第42回日本磁気共鳴医学会大会

講演情報

一般演題

心臓

心臓2

2014年9月20日(土) 10:40 〜 11:20 第3会場 (3F 源氏の間南)

座長:長尾充展(九州大学大学院 臨床放射線科学分野 分子イメージング・診断学講座)
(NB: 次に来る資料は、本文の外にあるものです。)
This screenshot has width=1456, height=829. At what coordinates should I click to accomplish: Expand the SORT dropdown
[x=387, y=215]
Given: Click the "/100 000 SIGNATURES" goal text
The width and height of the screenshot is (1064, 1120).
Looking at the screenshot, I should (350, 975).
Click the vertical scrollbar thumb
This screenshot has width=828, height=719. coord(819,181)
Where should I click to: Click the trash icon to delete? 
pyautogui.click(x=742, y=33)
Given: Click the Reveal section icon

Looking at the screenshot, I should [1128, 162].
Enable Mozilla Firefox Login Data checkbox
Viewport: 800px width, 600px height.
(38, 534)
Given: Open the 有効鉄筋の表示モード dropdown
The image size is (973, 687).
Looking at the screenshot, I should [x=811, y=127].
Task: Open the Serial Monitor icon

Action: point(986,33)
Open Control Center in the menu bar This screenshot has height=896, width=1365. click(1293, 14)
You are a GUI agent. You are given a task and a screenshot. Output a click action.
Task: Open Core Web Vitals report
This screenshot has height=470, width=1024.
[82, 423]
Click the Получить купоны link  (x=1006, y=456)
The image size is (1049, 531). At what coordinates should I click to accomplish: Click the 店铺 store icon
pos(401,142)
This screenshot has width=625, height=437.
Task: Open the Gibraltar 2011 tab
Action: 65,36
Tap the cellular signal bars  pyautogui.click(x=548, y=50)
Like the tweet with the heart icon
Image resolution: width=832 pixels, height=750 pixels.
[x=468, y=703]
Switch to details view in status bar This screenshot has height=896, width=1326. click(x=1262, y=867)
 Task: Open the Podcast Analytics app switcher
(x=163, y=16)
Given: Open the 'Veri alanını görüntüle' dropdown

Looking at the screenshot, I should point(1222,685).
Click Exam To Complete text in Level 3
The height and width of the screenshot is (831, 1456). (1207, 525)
[O-3-298] 条件付きMR対応ペースメーカリードの心臓検査におけるアーチファクトについて

桜井章二, 柳澤秀樹, 小笠原准哉, 小野寺敦 (船橋市立医療センター 医療技術部放射線技術科)

【はじめに】
従来、ペースメーカ植込み術を施行している患者はMR検査絶対禁忌とされていたが、2012年10月条件付きMR対応ペースメーカ、ペースメーカリードが発売された。2014年5月現在、4社から販売され、4社のうち3社のものがMR検査が条件付きで全身対応となっており、これらが植え込まれた患者の検査が行われている。当院においても、これらのうち1社のペースメーカ植込み術を施行された患者のMR検査を4名5例(頭部1例、頸椎1例、腰椎2例、心臓1例)経験した。
【目的】
今回、条件付きMR対応ペースメーカリード(3社4製品)の心臓検査におけるアーチファクトについて検討を行ったので報告する。
【使用機器】
SHIGNA HDxt ver.15 1.5T GE
ECG SIMULATOR GE
条件付きMR対応ペースメーカリード 3社4製品
自作ファントム
画像解析ソフト ImageJ
【方法】
1. GRE法を用いペースメーカリードが長軸方向となるような自作ファントムの画像(sagittal像)を撮像し、アーチファクトを比較した。
2. 1の画像よりペースメーカリード先端部およびリード中央部の自作ファントムの画像(Axial像)をECG SIMULATORを用い当院の臨床で心臓検査に用いるシーケンス(心電同期)で撮像を行い、アーチファクトを比較した。
【結果および考察】
GRE法を用いたsagittal画像では、ペースメーカリードのアーチファクトは各社とも先端部の方が中央部よりも大きくなった。これは先端部がコイル状の形状をしていること、また先端部分はリード中央部と材質が異なることが理由と考えらてる。また、実際に検査で用いているシーケンスにおけるペースメーカリードのアーチファクトは、ペースメーカリード近傍にはアーチファクトは生じるが、数ピクセルと小さく左室を対象とする心臓検査に影響はないと考えられる。
【まとめ】
今回の検討で3社4製品のペースメーカリードのアーチファクトは局所的に出ることから、検査目的部位がペースメーカリード近傍でなければ、ペースメーカリードが撮像断面に含まれても検査は可能である。現在、ペースメーカはMR対応のものと非対応のものがあるため、検査の際には十分注意が必要である。